- **Given request**: Write out the rows unchanged, starting at the first one and continuing through the line that contains "tap(13, 369)", including that line.

-- Start Input material --

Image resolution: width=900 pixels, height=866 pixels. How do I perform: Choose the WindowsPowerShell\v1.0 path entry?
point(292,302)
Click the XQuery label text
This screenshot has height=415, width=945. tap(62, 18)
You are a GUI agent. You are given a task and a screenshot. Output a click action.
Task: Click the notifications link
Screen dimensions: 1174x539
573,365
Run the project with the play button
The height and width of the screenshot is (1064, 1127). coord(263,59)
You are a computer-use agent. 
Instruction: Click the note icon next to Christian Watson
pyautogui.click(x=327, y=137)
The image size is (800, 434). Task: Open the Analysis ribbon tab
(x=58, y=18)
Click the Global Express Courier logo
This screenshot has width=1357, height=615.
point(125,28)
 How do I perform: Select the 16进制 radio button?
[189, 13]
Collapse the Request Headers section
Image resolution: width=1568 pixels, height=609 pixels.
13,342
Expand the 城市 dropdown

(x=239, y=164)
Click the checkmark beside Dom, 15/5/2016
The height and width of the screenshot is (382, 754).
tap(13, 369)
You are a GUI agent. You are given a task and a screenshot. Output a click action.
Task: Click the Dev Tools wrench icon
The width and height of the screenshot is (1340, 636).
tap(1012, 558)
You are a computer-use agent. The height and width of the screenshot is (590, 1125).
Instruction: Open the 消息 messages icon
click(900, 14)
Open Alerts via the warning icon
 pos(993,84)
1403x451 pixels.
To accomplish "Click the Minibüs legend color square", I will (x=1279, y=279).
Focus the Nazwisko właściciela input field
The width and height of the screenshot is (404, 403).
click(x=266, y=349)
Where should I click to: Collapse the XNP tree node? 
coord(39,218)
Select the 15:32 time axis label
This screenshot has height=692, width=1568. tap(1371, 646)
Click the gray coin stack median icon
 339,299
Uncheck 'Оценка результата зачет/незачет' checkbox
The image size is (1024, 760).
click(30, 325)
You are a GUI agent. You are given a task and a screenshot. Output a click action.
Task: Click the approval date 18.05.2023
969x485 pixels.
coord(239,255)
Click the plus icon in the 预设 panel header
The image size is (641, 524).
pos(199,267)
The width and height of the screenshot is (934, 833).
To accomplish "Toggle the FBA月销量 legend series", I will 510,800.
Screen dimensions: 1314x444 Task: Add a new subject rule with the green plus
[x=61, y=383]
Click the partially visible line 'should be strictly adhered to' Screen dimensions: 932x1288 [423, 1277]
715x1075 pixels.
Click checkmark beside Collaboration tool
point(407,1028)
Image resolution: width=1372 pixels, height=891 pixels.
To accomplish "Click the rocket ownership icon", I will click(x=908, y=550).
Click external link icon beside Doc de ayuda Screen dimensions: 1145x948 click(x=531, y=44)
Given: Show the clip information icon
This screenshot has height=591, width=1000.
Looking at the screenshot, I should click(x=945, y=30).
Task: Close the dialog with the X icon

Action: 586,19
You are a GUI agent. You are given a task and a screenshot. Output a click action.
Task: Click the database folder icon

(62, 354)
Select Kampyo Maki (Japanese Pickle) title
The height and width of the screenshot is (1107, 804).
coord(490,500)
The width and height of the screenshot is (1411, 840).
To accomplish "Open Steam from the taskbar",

-- End Input material --

- **Worked solution**:
Image resolution: width=900 pixels, height=866 pixels. How do I perform: Choose the WindowsPowerShell\v1.0 path entry?
point(292,302)
Click the XQuery label text
This screenshot has height=415, width=945. tap(62, 18)
You are a GUI agent. You are given a task and a screenshot. Output a click action.
Task: Click the notifications link
Screen dimensions: 1174x539
573,365
Run the project with the play button
The height and width of the screenshot is (1064, 1127). coord(263,59)
You are a computer-use agent. 
Instruction: Click the note icon next to Christian Watson
pyautogui.click(x=327, y=137)
The image size is (800, 434). Task: Open the Analysis ribbon tab
(x=58, y=18)
Click the Global Express Courier logo
This screenshot has width=1357, height=615.
point(125,28)
 How do I perform: Select the 16进制 radio button?
[189, 13]
Collapse the Request Headers section
Image resolution: width=1568 pixels, height=609 pixels.
13,342
Expand the 城市 dropdown

(x=239, y=164)
Click the checkmark beside Dom, 15/5/2016
The height and width of the screenshot is (382, 754).
tap(13, 369)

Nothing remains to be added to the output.